(Given text)
# # # # #
Testing for toxic metals is more important than ever before as our world continues to be burdened by increased environmental pollutants. These toxicants accumulate not only in the environment but also in our bodies via bioaccumulation, which is the buildup of toxins in the body.
Heavy metals can have both immediate and long-lasting toxic impacts on various bodily systems. These can include disruptions to the digestive and renal systems, complications with the nervous system, skin abnormalities, damage to the circulatory system, issues with the immune system, congenital anomalies, and potentially, cancer – and these are just some of the health complications that can arise from heavy metal toxicity.
In this article, we will be discussing Vibrant Wellness’s Heavy Metals Lab Test. We will cover the biomarkers it measures, when to suspect heavy metal toxicity, and how to use the test in practice.
What is The Heavy Metals Test?
Heavy metals are found naturally in the environment, but they can also be present in medicines, supplements, and foods, as well as in chemicals used in industry and farming. These sources can lead to contamination of the air, soil, and water, allowing heavy metals to enter the human body through various means.
Although it's normal to have some heavy metals in the body, an excessive amount can lead to heavy metal poisoning, causing organ damage, behavioral changes, and difficulties with thinking and memory. The symptoms and severity of heavy metal poisoning depend on the specific metal, the amount in the body, and the individual's age, with children and unborn babies at the highest risk for serious, long-term health problems.
The underlying mechanism of heavy metal toxicity involves a disruption of metabolic balance at the cellular level. When there is an excess of heavy metals in the body, they accumulate in various tissues, leading to interference in enzymatic, metabolic, and mitochondrial functions. The dysfunction and subsequent damage depend on the individual metal's characteristics and the route of exposure. This understanding is vital for early detection and appropriate management of heavy metal exposure, reinforcing the importance of the heavy metal test in maintaining overall health.
In the context of healthcare, the heavy metals test plays an essential role in early detection and timely intervention to improve health outcomes. The test's ability to identify potential toxic exposure is an important part of promoting individual and community health, especially in areas where environmental exposure to heavy metals may be of particular concern.
What Does The Heavy Metals Test Measure?
The Vibrant Wellness Heavy Metals Test measures levels of twenty toxic or potentially harmful metals in the body. Even though certain heavy metals are safe in small quantities, overexposure can result in metal poisoning. Without proper treatment, heavy metal poisoning can lead to serious consequences and sometimes death. The following tested metals are:
Aluminum is typically present in small, non-destructive amounts in air, water, and soil, without significant accumulation in most plants or animals. Humans are routinely exposed to aluminum through food, with increased exposure possible in dusty or industrial areas or through consumption of aluminum-rich substances. Despite common perceptions, the contribution of aluminum from cooking utensils to the overall bodily intake is negligible.
# # # # #
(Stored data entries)

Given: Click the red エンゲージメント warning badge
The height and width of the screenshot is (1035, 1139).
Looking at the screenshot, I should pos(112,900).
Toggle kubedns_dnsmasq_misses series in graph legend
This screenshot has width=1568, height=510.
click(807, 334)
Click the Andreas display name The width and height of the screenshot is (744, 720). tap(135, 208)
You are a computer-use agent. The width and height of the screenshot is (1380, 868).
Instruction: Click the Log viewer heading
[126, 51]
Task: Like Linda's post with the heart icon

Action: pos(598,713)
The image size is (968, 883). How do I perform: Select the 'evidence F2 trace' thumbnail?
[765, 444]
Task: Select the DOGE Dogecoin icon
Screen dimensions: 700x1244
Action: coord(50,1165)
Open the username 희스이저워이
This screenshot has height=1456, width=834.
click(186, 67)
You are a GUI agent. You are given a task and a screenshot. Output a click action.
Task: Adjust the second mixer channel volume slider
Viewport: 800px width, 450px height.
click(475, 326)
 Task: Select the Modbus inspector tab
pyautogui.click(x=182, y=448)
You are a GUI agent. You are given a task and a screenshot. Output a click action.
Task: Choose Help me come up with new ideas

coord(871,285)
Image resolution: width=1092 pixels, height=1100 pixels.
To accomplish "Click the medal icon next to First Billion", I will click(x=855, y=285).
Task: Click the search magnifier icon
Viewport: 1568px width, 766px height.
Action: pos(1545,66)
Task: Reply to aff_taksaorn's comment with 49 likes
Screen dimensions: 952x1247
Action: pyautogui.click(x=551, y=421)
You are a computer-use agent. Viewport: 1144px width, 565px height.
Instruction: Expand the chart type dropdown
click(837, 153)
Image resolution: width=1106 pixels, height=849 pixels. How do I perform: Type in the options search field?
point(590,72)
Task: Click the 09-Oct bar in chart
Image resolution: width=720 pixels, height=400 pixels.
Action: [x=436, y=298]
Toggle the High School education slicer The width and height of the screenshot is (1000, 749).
# # # # #
(Task instructions)
**1.** Answer these questions from the heavy metals passage:
(a) How many metals does the Vibrant Wellness Heavy Metals Test measure?
(b) Which groups face the highest risk of serious, long-term health problems from heavy metal poisoning?
(c) How much aluminum from cooking utensils adds to overall bodily intake?
**2.** From the heavy metals passage, extract the stretch from "Testing for toxic" through "toxins in the body.".

(Results for each task)
**1.**
(a) Twenty toxic or potentially harmful metals.
(b) Children and unborn babies.
(c) A negligible amount.

**2.**
Testing for toxic metals is more important than ever before as our world continues to be burdened by increased environmental pollutants. These toxicants accumulate not only in the environment but also in our bodies via bioaccumulation, which is the buildup of toxins in the body.